* **EXCERPT**
The US Department of Defense (DoD) has claimed that China’s self-assessment of its war readiness reflects “genuine anxieties” about its military preparedness for actual combat.
In an annual report to Congress, the Pentagon revealed that Beijing’s People’s Liberation Army (PLA) routinely conducts war readiness evaluations to highlight military shortcomings.
It allegedly uses phrases such as the “Five Incapables,” “Two Incompatibles,” “Two Big Gaps,” and “Three Whethers” to guide force-wide modernization efforts.
According to the DoD, China’s “five incapables” highlights the inability of Chinese commanders to make appropriate operational decisions, properly deploy forces, and manage unexpected war situations.
It also represents significant shortcomings in the military’s training and education systems, as some military leaders are “inadequately prepared” for modern warfare.
“Although PLA writings do not specify how widespread the “Five Incapables” are, PLA media outlets have consistently raised them. One outside expert has noted this may indicate the PLA lacks confidence in its proficiency to execute its own operational concepts,” the Pentagon report noted.

* **GIVEN ENTRIES**

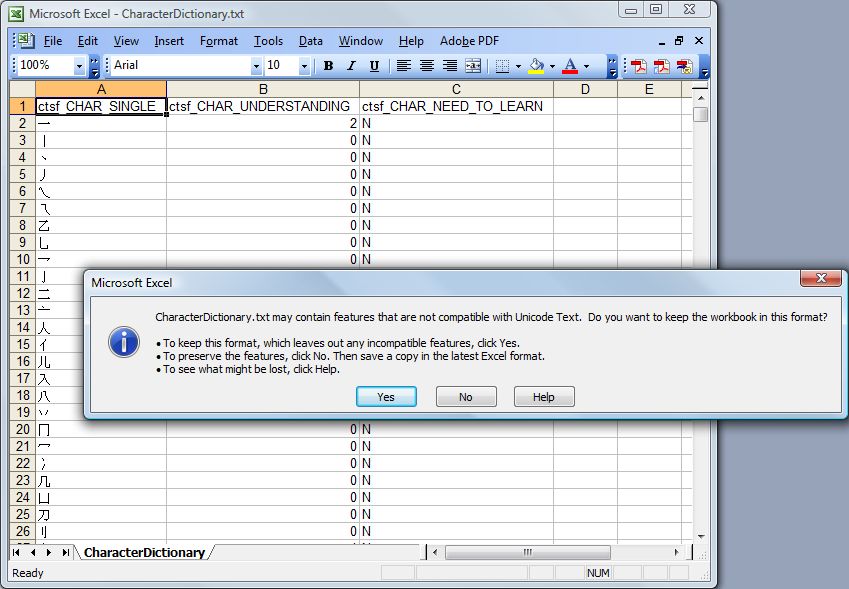Image resolution: width=849 pixels, height=589 pixels.
Task: Open the Format menu
Action: 218,41
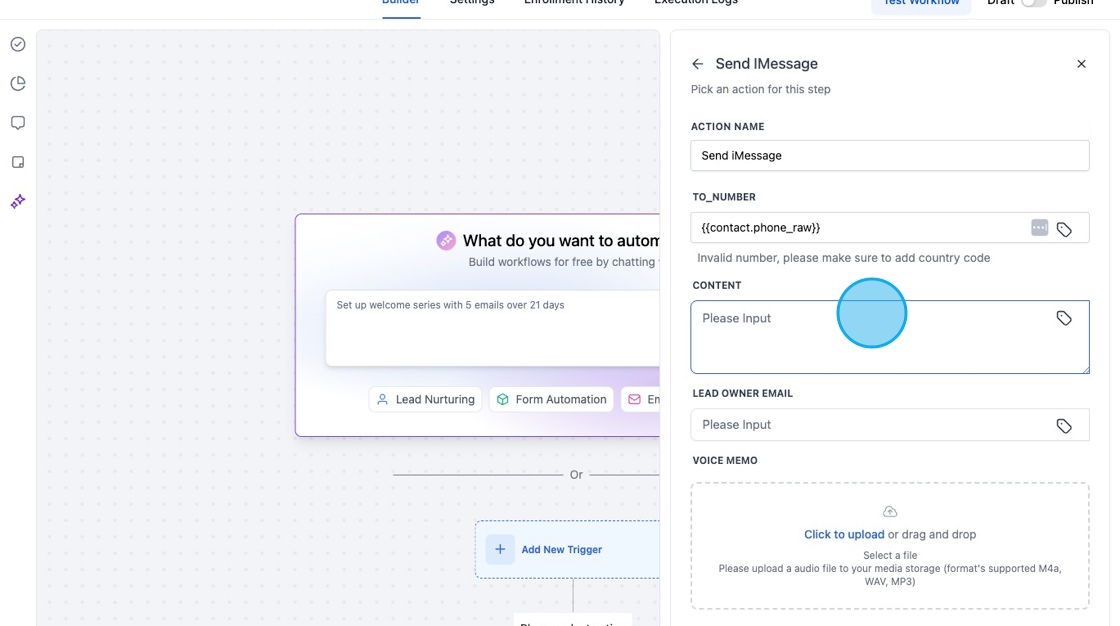Open the notes panel icon in sidebar
Screen dimensions: 1120x626
tap(17, 161)
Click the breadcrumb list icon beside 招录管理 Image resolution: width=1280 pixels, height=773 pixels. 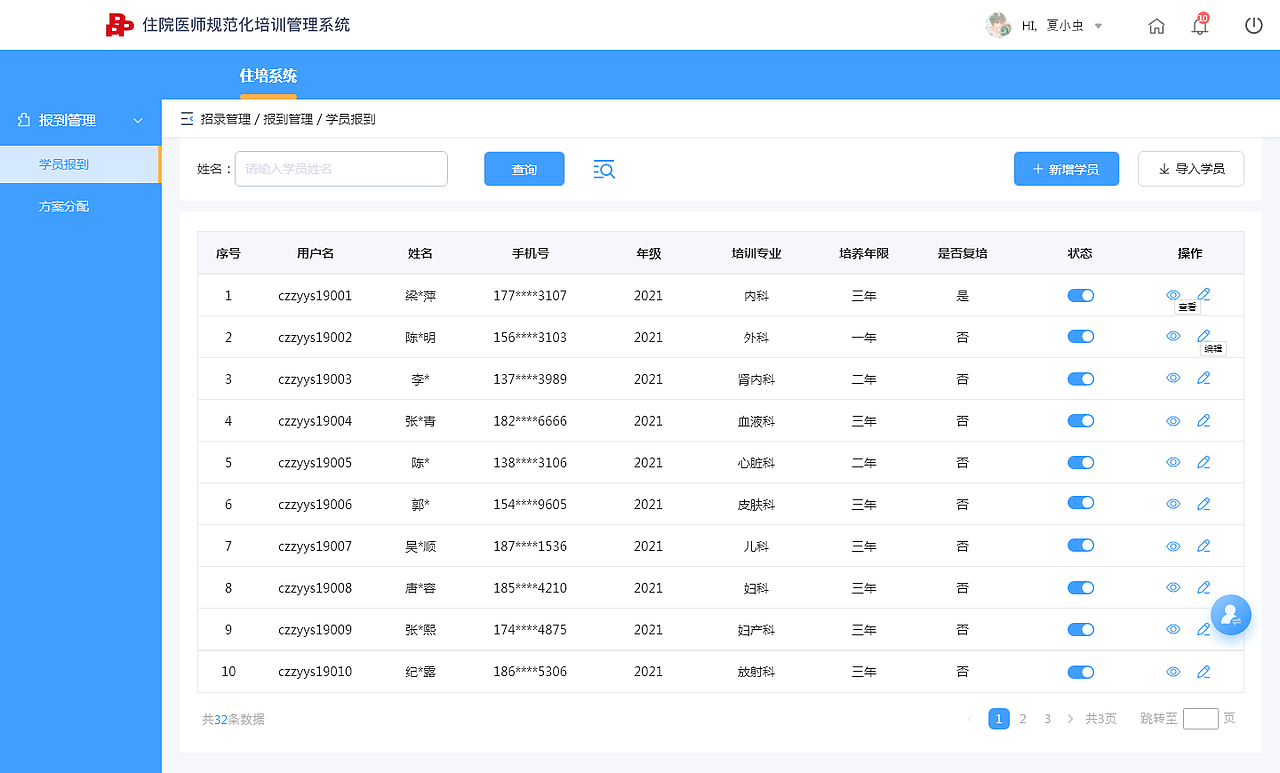tap(186, 117)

* **ABOUT THIS TASK**
Print the part of the article on China's military readiness above word for word, beginning at the words "The US Department" and stopping after "for modern warfare.".

* **SOLUTION TO THIS TASK**
The US Department of Defense (DoD) has claimed that China’s self-assessment of its war readiness reflects “genuine anxieties” about its military preparedness for actual combat.
In an annual report to Congress, the Pentagon revealed that Beijing’s People’s Liberation Army (PLA) routinely conducts war readiness evaluations to highlight military shortcomings.
It allegedly uses phrases such as the “Five Incapables,” “Two Incompatibles,” “Two Big Gaps,” and “Three Whethers” to guide force-wide modernization efforts.
According to the DoD, China’s “five incapables” highlights the inability of Chinese commanders to make appropriate operational decisions, properly deploy forces, and manage unexpected war situations.
It also represents significant shortcomings in the military’s training and education systems, as some military leaders are “inadequately prepared” for modern warfare.